Pixel coordinate grounding data –
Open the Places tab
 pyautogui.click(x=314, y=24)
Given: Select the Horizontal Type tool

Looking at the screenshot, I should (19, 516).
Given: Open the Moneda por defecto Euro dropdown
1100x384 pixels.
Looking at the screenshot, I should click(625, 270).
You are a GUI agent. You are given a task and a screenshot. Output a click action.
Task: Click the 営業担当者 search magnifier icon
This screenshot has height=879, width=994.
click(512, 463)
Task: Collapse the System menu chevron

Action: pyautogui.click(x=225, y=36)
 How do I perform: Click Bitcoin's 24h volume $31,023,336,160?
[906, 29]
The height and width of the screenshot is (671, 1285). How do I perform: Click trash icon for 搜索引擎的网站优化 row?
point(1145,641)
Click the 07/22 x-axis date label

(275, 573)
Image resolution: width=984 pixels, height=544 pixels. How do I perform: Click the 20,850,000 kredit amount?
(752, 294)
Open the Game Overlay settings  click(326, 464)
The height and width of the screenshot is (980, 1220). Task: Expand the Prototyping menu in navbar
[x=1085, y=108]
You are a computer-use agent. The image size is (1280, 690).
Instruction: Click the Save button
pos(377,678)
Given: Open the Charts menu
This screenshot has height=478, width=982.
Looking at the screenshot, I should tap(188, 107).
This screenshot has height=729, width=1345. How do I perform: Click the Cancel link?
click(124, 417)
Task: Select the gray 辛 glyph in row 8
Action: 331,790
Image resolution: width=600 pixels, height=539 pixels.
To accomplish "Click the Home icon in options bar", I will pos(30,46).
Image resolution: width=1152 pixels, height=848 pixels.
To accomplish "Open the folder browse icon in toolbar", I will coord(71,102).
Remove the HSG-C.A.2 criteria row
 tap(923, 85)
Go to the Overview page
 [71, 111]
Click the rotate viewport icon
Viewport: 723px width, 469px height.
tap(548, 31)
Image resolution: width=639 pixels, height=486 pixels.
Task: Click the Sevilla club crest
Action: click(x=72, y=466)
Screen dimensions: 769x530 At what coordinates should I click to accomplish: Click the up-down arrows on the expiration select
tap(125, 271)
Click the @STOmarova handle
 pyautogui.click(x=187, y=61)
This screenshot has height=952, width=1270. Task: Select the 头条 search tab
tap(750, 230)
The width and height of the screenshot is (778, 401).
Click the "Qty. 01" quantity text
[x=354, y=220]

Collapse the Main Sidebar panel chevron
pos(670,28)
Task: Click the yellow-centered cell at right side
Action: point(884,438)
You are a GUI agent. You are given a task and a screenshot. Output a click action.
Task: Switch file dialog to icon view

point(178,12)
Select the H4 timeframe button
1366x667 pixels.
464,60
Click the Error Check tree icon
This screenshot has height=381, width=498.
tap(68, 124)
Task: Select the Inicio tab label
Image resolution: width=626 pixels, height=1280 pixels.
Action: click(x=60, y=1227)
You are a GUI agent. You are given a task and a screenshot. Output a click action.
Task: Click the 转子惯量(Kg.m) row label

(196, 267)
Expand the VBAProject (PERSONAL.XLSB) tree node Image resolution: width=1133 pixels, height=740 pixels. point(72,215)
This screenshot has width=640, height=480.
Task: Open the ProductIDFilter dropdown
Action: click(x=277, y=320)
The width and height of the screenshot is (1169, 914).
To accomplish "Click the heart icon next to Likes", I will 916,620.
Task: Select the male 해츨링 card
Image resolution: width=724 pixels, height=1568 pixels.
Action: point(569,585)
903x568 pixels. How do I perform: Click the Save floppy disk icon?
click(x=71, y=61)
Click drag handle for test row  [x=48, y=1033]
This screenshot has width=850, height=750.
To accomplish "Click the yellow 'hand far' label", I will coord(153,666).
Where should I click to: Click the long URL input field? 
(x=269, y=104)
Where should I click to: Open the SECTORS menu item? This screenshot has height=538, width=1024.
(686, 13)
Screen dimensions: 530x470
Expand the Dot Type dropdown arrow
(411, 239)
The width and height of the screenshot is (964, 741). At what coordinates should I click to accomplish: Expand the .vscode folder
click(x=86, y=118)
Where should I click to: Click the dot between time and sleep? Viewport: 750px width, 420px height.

Task description –
Repeat the data word for word. Leave nothing out.

Final answer –
Open the Places tab
 pyautogui.click(x=314, y=24)
Given: Select the Horizontal Type tool

Looking at the screenshot, I should (19, 516).
Given: Open the Moneda por defecto Euro dropdown
1100x384 pixels.
Looking at the screenshot, I should click(625, 270).
You are a GUI agent. You are given a task and a screenshot. Output a click action.
Task: Click the 営業担当者 search magnifier icon
This screenshot has height=879, width=994.
click(512, 463)
Task: Collapse the System menu chevron

Action: pyautogui.click(x=225, y=36)
 How do I perform: Click Bitcoin's 24h volume $31,023,336,160?
[906, 29]
The height and width of the screenshot is (671, 1285). How do I perform: Click trash icon for 搜索引擎的网站优化 row?
point(1145,641)
Click the 07/22 x-axis date label

(275, 573)
Image resolution: width=984 pixels, height=544 pixels. How do I perform: Click the 20,850,000 kredit amount?
(752, 294)
Open the Game Overlay settings  click(326, 464)
The height and width of the screenshot is (980, 1220). Task: Expand the Prototyping menu in navbar
[x=1085, y=108]
You are a computer-use agent. The image size is (1280, 690).
Instruction: Click the Save button
pos(377,678)
Given: Open the Charts menu
This screenshot has height=478, width=982.
Looking at the screenshot, I should tap(188, 107).
This screenshot has height=729, width=1345. How do I perform: Click the Cancel link?
click(124, 417)
Task: Select the gray 辛 glyph in row 8
Action: 331,790
Image resolution: width=600 pixels, height=539 pixels.
To accomplish "Click the Home icon in options bar", I will pos(30,46).
Image resolution: width=1152 pixels, height=848 pixels.
To accomplish "Open the folder browse icon in toolbar", I will coord(71,102).
Remove the HSG-C.A.2 criteria row
 tap(923, 85)
Go to the Overview page
 [71, 111]
Click the rotate viewport icon
Viewport: 723px width, 469px height.
tap(548, 31)
Image resolution: width=639 pixels, height=486 pixels.
Task: Click the Sevilla club crest
Action: click(x=72, y=466)
Screen dimensions: 769x530 At what coordinates should I click to accomplish: Click the up-down arrows on the expiration select
tap(125, 271)
Click the @STOmarova handle
 pyautogui.click(x=187, y=61)
This screenshot has height=952, width=1270. Task: Select the 头条 search tab
tap(750, 230)
The width and height of the screenshot is (778, 401).
Click the "Qty. 01" quantity text
[x=354, y=220]

Collapse the Main Sidebar panel chevron
pos(670,28)
Task: Click the yellow-centered cell at right side
Action: point(884,438)
You are a GUI agent. You are given a task and a screenshot. Output a click action.
Task: Switch file dialog to icon view

point(178,12)
Select the H4 timeframe button
1366x667 pixels.
464,60
Click the Error Check tree icon
This screenshot has height=381, width=498.
tap(68, 124)
Task: Select the Inicio tab label
Image resolution: width=626 pixels, height=1280 pixels.
Action: click(x=60, y=1227)
You are a GUI agent. You are given a task and a screenshot. Output a click action.
Task: Click the 转子惯量(Kg.m) row label

(196, 267)
Expand the VBAProject (PERSONAL.XLSB) tree node Image resolution: width=1133 pixels, height=740 pixels. point(72,215)
This screenshot has width=640, height=480.
Task: Open the ProductIDFilter dropdown
Action: click(x=277, y=320)
The width and height of the screenshot is (1169, 914).
To accomplish "Click the heart icon next to Likes", I will 916,620.
Task: Select the male 해츨링 card
Image resolution: width=724 pixels, height=1568 pixels.
Action: point(569,585)
903x568 pixels. How do I perform: Click the Save floppy disk icon?
click(x=71, y=61)
Click drag handle for test row  [x=48, y=1033]
This screenshot has width=850, height=750.
To accomplish "Click the yellow 'hand far' label", I will coord(153,666).
Where should I click to: Click the long URL input field? 
(x=269, y=104)
Where should I click to: Open the SECTORS menu item? This screenshot has height=538, width=1024.
(686, 13)
Screen dimensions: 530x470
Expand the Dot Type dropdown arrow
(411, 239)
The width and height of the screenshot is (964, 741). At what coordinates should I click to accomplish: Expand the .vscode folder
click(x=86, y=118)
Where should I click to: Click the dot between time and sleep? Viewport: 750px width, 420px height.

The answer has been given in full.